__Task__.
Lay out the rows between the line holding "You are a GUI" and the line holding "1187x817 pixels.", inclusive, as a JSON list of strings with one string per line, leaving out blank lines.

__Data rows__.
-- -- --

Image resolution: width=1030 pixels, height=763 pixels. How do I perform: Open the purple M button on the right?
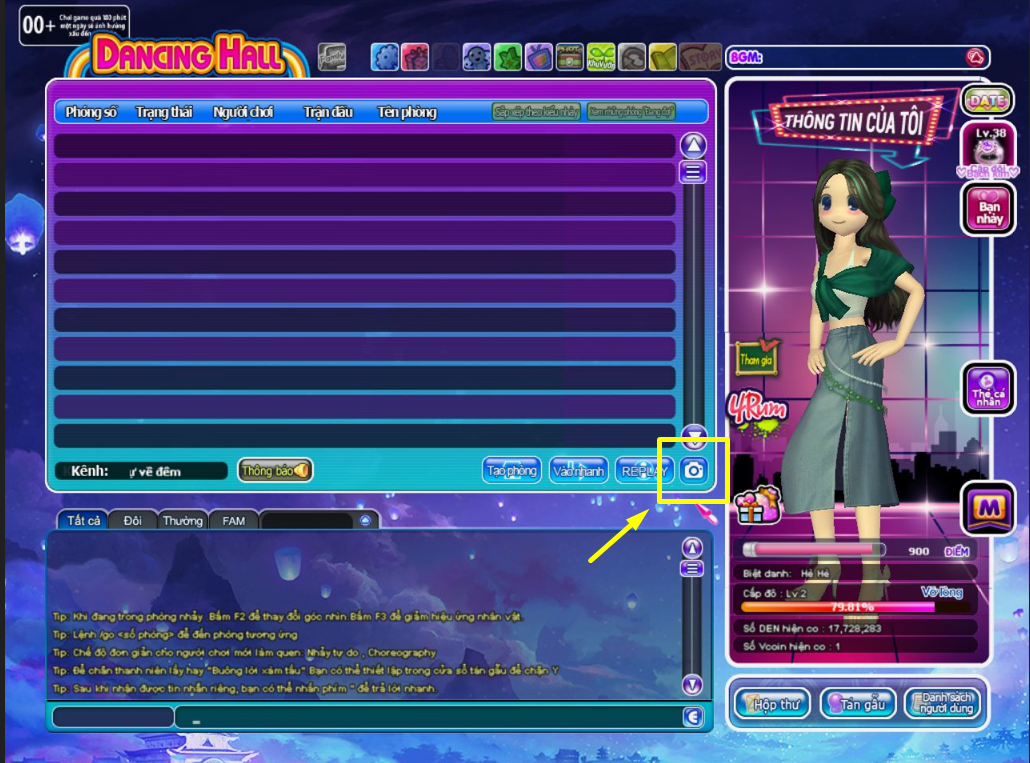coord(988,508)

-- -- --

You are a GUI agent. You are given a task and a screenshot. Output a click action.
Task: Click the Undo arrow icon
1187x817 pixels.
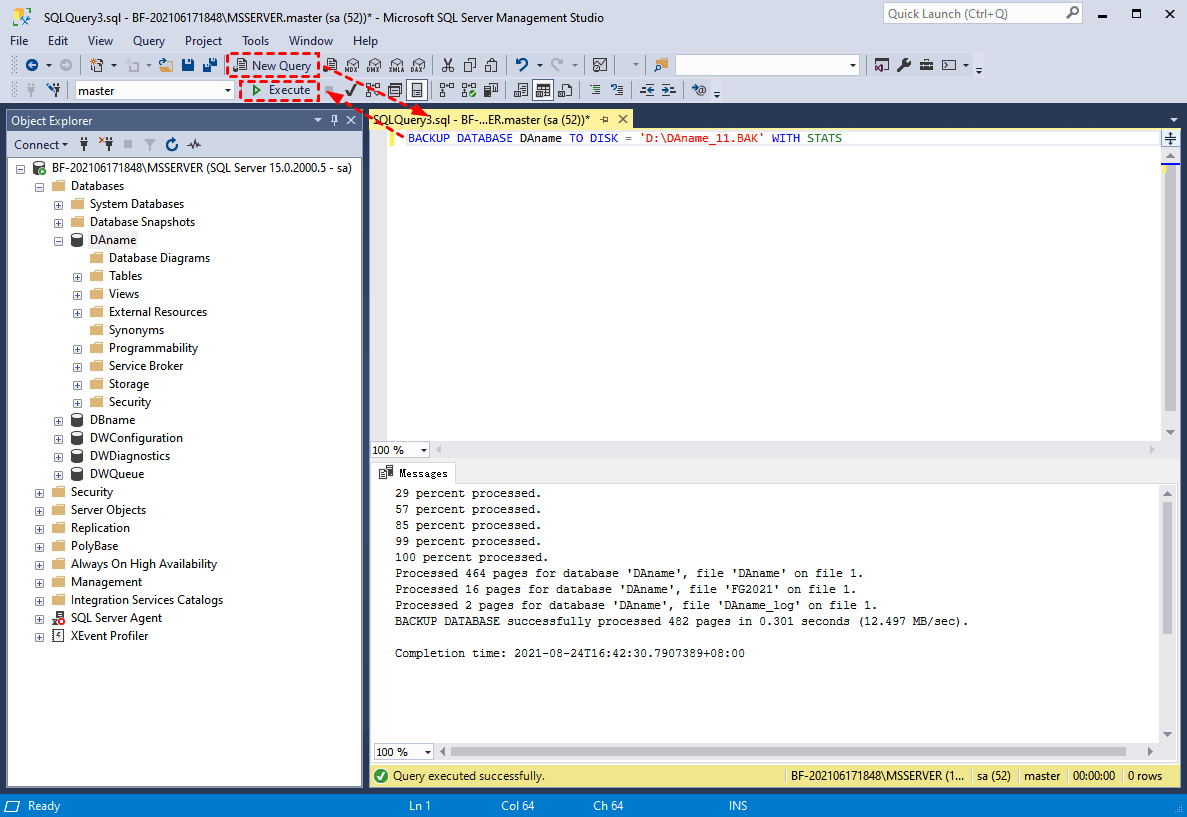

-- -- --

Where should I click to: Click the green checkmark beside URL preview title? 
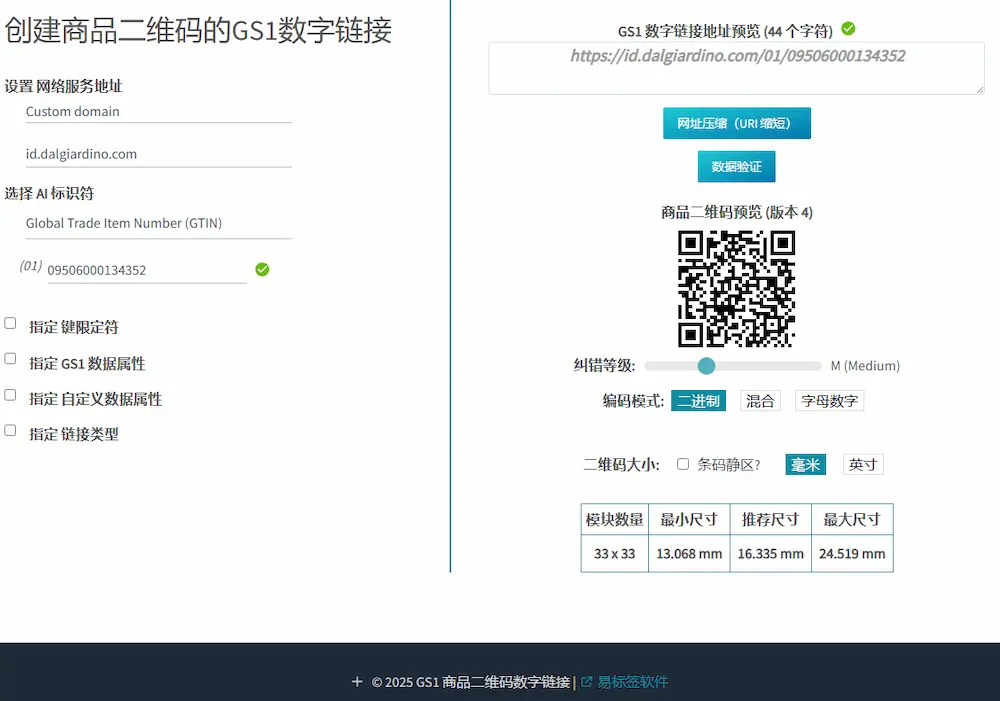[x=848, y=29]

-- -- --

__Task solution__.
[
  "You are a GUI agent. You are given a task and a screenshot. Output a click action.",
  "Task: Click the Undo arrow icon",
  "1187x817 pixels."
]